William Lane Craig’s Critique of Bart Ehrman on the Probability of Miracles

As the saying goes, I have to “call ’em as I see ’em.”

I just read, for the first time, the transcript of William Lane Craig’s debate with Bart Ehrman. I read, with great interest, Craig’s first rebuttal, where he makes extensive use of Bayes’s Theorem (BT) to critique two of Ehrman’s statements. Those two statements were:

(1) Because historians can only establish what probably happened, and a miracle of this nature is highly improbable, the historian cannot say it probably occurred.
(The Historical Jesus, part 2, page 50)
(2) Since historians can establish only what probably happened in the past, they cannot show that miracles happened, since this would involve a contradiction — that the most improbable event is the most probable.
(The New Testament: A Historical Introduction, page 229)
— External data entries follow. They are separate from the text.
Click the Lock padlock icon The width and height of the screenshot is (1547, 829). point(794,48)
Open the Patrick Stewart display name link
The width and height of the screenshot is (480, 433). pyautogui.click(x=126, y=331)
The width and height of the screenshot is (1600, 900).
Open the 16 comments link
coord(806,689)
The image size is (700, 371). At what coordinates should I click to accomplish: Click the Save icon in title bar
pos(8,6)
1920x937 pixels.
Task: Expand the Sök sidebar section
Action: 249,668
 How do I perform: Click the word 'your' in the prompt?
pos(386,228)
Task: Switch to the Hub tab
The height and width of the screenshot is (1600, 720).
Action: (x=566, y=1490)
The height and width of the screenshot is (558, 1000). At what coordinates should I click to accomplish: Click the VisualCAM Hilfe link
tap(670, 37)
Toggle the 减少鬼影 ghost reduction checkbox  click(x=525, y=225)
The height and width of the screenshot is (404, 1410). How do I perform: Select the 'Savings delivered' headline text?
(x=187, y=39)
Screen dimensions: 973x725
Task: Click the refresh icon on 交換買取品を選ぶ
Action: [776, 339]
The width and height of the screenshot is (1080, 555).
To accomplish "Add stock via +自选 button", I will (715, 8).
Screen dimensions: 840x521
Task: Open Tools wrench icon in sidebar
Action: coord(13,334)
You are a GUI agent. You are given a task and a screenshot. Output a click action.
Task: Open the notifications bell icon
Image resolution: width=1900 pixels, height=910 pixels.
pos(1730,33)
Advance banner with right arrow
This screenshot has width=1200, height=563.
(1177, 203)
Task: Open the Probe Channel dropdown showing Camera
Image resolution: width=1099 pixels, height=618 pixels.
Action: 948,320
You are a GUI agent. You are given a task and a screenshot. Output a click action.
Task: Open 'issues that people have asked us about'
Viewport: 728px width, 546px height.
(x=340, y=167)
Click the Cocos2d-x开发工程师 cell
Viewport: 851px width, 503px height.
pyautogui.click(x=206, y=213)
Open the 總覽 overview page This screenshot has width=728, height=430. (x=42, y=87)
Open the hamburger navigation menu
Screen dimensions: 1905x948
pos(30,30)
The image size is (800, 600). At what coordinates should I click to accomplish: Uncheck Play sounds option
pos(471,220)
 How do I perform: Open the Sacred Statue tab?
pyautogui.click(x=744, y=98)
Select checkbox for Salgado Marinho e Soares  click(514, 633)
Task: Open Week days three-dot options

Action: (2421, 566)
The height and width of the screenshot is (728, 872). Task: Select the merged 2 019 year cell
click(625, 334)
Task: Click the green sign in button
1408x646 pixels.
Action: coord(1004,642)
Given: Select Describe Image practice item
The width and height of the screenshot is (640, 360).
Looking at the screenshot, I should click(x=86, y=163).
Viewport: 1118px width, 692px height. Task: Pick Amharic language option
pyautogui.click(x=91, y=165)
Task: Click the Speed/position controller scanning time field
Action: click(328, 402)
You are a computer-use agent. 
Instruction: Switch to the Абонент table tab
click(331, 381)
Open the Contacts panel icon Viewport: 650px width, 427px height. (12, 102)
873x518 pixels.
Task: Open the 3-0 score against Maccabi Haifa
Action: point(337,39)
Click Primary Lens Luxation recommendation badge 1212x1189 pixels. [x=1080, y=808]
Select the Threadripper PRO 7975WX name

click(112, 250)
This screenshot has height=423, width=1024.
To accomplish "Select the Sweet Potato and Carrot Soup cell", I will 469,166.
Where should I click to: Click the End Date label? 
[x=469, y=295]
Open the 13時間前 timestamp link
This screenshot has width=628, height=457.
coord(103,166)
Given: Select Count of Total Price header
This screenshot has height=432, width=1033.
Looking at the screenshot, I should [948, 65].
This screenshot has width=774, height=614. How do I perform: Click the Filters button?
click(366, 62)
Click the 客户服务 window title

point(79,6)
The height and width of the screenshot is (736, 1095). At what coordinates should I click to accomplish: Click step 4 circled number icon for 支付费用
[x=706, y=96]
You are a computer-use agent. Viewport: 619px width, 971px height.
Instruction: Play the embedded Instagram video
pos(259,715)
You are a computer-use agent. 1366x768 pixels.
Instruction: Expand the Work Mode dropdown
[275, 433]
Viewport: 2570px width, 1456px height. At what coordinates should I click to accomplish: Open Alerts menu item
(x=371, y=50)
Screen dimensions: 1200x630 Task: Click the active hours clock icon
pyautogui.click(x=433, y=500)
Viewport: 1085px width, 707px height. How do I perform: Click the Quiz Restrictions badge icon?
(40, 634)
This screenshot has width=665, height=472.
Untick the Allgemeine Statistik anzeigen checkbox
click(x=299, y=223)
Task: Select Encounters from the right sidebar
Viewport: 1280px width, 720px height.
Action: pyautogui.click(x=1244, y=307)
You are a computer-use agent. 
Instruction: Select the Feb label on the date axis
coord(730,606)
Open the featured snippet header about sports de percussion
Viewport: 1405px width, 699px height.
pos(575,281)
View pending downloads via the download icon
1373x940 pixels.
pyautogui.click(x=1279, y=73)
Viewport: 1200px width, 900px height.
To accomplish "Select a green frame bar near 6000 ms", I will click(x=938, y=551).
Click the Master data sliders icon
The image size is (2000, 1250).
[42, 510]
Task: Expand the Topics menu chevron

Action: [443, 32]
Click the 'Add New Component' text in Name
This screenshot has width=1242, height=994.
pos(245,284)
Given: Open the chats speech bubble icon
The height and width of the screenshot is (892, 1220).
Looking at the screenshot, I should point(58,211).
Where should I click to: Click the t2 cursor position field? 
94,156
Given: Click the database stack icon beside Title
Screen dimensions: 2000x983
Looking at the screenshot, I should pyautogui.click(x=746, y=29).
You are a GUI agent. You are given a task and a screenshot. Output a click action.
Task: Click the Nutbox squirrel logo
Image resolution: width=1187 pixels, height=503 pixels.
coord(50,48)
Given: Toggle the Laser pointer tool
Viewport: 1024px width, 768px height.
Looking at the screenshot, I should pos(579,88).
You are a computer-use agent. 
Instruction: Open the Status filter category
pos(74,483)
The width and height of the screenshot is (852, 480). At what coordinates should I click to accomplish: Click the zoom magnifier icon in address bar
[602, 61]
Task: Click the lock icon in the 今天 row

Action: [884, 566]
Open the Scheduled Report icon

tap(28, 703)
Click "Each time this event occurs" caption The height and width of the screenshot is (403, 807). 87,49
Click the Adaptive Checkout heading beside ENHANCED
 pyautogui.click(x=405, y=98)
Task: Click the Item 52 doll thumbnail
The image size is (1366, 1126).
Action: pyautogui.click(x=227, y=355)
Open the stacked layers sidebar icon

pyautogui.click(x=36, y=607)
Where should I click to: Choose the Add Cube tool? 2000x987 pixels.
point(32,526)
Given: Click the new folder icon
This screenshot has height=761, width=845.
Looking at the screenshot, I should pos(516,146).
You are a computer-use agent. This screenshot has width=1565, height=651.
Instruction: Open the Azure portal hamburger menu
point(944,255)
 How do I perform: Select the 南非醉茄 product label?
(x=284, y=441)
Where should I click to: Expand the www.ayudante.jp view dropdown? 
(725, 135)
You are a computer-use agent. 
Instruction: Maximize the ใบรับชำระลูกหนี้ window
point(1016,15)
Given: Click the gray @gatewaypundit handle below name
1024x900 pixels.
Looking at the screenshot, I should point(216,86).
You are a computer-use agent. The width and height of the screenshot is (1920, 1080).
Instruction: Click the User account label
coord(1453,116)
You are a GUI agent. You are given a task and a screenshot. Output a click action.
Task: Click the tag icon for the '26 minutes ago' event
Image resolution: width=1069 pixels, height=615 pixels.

Before commenting on Craig’s critique, let me review some basic notation. Let B be our background information; E be the evidence to be explained; and R be the resurrection hypothesis.

Let us now turn to Craig’s critique. 
Regarding (1), while I join Craig in rejecting (1), I disagree with his reason for doing so. Here is what Craig said in the debate.
In other words, in calculating the probability of Jesus’ resurrection, the only factor he [Ehrman] considers is the intrinsic probability of the resurrection alone [Pr(R/B)]. He just ignores all of the other factors. And that’s just mathematically fallacious. The probability of the resurrection could still be very high even though the Pr(R/B) alone is terribly low. 
With the caveat that I have not read Ehrman’s books and so I am assuming that Craig has not quoted Ehrman out of context, I am inclined to interpret (1) as the following claim.
(1′) Pr(R/B) is so low that it is impossible, even in theory, for there to be sufficient evidence to confer a high final epistemic probability on R, i.e., Pr(R/B & E) > 0.5. 
The only way to reconcile (1′) with BT would be to assign Pr(R/B) a value of zero. If Pr(R/B) = 0, then it follows from BT that Pr(R/B&E;)=0. So, on the basis of (1) alone, as Craig has quoted Ehrman, I think it is premature to assume that Ehrman “just ignores all of the other factors.” Maybe he does do that, but the quotation provided in (1) doesn’t show that. What I can say is that either Ehrman ignores all of the other factors or Ehrman assumes that historians must assign Pr(R/B) a value of zero. If the latter, then I think that is false. I don’t know why historians qua historians would be required to assign Pr(R/B) a value of zero. Assuming that Pr(R/B) is an epistemic probability, the value of Pr(R/B) is subjective. It is going to vary from person to person and from time to time. Theists, including theistic historians, are obviously going to assign Pr(R/B) a value greater than zero. It’s not obvious to me why they would be incorrect to do so, given the content of their background information.
Turning to (2),  I don’t have much to say, other than I think Craig is 100% correct when he says that Ehrman “Confuses Pr (R/B & E) with Pr (R/B).”